Revisiting the Mazur bound and the Suzuki equality

TL;DR

This paper explores the relationship between the Mazur bound and Suzuki equality in quantum and classical systems, analyzing how conserved quantities influence long-time correlation bounds through analytic and numerical methods.

Contribution

It provides a detailed comparison of the Mazur bound and Suzuki equality, extending the Suzuki result to classical systems and examining conserved quantities in various models.

Findings

Suzuki equality can be extended to classical systems.

Complete sets of conserved quantities are crucial for saturating the Mazur bound.

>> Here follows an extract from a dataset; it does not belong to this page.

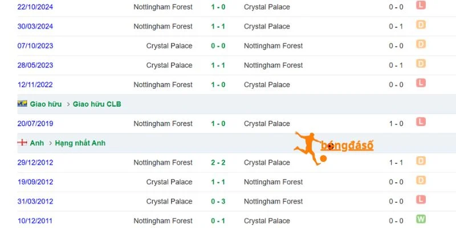456x228 pixels.
Task: Click the green W badge for 10/12/2011
Action: (421, 219)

Numerical results support the theoretical analysis across different models.

Abstract

Among the few known rigorous results for time-dependent equilibrium correlations, important for understanding transport properties, are the Mazur bound and the Suzuki equality. The Mazur inequality gives a lower bound, on the long-time average of the time-dependent auto-correlation function of observables, in terms of equilibrium correlation functions involving conserved quantities. On the other hand, Suzuki proposes an exact equality for quantum systems. In this paper, we discuss the relation between the two results and in particular, look for the analogue of the Suzuki result for classical systems. This requires us to examine as to what constitutes a complete set of conserved quantities required to saturate the Mazur bound. We present analytic arguments as well as illustrative numerical results from a number of different systems. Our examples include systems with few degrees of freedom as well as many-particle integrable models, both free and interacting.